Knowing when a piece of equipment is going to fail (predictive maintenance) is much more difficult than making it last long (proactive maintenance). Even more complex is root cause analysis (RCA) which is performed postmortem, like an autopsy. Still, reliability professionals are increasingly stressing the importance of performing RCAs following all failures of critical machinery. As odd as it sounds, it is more productive to study failures than successes. After all, an apparent success may actually be a failure in disguise; more like a problem waiting to happen. Studying failures teaches us insightful lessons in developing predictive and proactive maintenance strategy.


Figure 1. Suspect Lineup

Root cause failure analysis is a process of working backward through a sequence of events or steps that led to functional failure of the machine. This process is often referred to as “Asking the Repetitive Why” or “the Five Whys”. The first “why” is intended to reveal the obvious and more immediate cause, sometimes referred to as the direct cause. This is the suspect that first, and most often, bears the blame. However, by continuing the series of questions, one can often expose hidden causes that include contributing causes (partners in crime) and intermediate causal agents. With a little luck, your interrogation will lead you to the root cause. Keep in mind there may be multiple root causes.

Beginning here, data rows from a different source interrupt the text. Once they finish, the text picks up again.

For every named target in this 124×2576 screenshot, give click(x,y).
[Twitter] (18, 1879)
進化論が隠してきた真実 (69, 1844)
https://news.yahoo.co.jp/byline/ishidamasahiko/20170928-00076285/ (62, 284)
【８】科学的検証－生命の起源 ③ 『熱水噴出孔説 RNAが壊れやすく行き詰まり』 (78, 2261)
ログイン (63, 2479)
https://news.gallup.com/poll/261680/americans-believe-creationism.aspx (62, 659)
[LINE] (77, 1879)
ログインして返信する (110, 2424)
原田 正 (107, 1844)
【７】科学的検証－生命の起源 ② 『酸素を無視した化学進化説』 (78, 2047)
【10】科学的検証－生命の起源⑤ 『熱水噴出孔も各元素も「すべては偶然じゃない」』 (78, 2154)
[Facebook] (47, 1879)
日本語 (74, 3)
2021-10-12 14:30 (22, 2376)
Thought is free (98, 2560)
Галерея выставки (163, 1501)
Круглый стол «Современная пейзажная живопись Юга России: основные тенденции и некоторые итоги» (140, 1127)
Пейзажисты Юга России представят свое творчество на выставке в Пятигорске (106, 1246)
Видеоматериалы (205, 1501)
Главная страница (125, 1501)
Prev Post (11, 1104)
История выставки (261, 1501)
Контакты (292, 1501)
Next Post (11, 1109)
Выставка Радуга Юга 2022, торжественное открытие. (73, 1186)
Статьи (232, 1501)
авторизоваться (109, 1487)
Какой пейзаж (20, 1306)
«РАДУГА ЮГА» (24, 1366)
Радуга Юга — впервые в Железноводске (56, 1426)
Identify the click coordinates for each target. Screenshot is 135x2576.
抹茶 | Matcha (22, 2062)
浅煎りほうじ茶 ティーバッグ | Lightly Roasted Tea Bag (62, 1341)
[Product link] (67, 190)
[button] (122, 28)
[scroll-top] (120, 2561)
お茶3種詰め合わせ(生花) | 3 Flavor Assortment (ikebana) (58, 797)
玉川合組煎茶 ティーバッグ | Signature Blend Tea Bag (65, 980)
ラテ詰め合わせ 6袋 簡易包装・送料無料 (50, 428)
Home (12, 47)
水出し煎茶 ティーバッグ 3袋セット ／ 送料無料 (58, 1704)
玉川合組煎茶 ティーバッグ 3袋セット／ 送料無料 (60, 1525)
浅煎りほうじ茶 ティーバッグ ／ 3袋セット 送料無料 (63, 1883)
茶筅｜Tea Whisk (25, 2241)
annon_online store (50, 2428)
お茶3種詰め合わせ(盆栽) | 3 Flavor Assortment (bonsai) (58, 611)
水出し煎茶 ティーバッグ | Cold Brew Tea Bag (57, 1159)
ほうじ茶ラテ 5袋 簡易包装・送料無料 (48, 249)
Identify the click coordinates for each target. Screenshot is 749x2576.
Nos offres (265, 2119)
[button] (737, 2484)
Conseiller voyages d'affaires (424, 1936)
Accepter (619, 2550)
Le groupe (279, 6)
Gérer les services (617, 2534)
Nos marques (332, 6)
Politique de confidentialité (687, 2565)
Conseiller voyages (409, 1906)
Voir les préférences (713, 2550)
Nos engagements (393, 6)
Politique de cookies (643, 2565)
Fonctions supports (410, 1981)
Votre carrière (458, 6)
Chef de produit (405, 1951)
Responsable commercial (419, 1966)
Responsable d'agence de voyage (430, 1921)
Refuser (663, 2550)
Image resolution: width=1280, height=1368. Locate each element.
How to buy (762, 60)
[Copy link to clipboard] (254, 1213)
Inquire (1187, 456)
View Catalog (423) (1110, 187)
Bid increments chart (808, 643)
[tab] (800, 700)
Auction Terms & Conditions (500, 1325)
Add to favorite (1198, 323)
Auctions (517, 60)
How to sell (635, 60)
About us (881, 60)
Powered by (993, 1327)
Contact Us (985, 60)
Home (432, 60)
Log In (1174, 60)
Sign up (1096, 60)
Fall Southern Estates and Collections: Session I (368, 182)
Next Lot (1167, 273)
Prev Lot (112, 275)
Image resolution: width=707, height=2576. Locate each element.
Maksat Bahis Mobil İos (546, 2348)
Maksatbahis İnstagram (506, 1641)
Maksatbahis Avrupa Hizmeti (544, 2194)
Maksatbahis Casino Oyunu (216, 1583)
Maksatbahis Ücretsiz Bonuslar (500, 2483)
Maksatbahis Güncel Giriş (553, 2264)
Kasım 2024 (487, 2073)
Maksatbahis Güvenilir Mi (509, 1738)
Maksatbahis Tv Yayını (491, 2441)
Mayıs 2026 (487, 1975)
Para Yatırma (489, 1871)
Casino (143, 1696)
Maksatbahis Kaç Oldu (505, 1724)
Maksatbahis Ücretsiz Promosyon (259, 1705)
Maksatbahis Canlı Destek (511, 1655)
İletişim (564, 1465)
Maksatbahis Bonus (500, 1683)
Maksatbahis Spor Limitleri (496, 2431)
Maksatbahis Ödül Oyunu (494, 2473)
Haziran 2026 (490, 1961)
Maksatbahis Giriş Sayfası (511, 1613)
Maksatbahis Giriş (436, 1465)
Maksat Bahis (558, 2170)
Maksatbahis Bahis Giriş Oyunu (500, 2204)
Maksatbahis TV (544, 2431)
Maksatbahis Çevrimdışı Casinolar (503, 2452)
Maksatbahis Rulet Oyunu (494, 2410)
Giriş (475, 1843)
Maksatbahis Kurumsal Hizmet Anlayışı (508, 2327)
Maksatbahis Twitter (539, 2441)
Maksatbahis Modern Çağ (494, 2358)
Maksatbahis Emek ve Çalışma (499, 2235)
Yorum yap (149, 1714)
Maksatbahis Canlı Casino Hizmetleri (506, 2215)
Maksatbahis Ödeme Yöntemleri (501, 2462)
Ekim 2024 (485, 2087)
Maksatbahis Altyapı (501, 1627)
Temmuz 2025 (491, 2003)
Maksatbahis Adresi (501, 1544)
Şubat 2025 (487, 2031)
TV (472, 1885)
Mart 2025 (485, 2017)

Fishbone diagrams (also known as Ishikawa diagrams) are designed to guide a process of elimination from an evolving list of possible causes that answer repetitive “why” queries. To be successful, one needs not only the knowledge to identify all the possible causes, but also the savvy to eliminate the right ones from consideration. If you are a skillful forensic pathologist, for instance, you might be good at figuring out whether the subject died by poison or by natural causes and which poison or natural cause actually occurred. For the rest of us who do not perform autopsies for a living, figuring out the cause of death would be pretty much “mission impossible”.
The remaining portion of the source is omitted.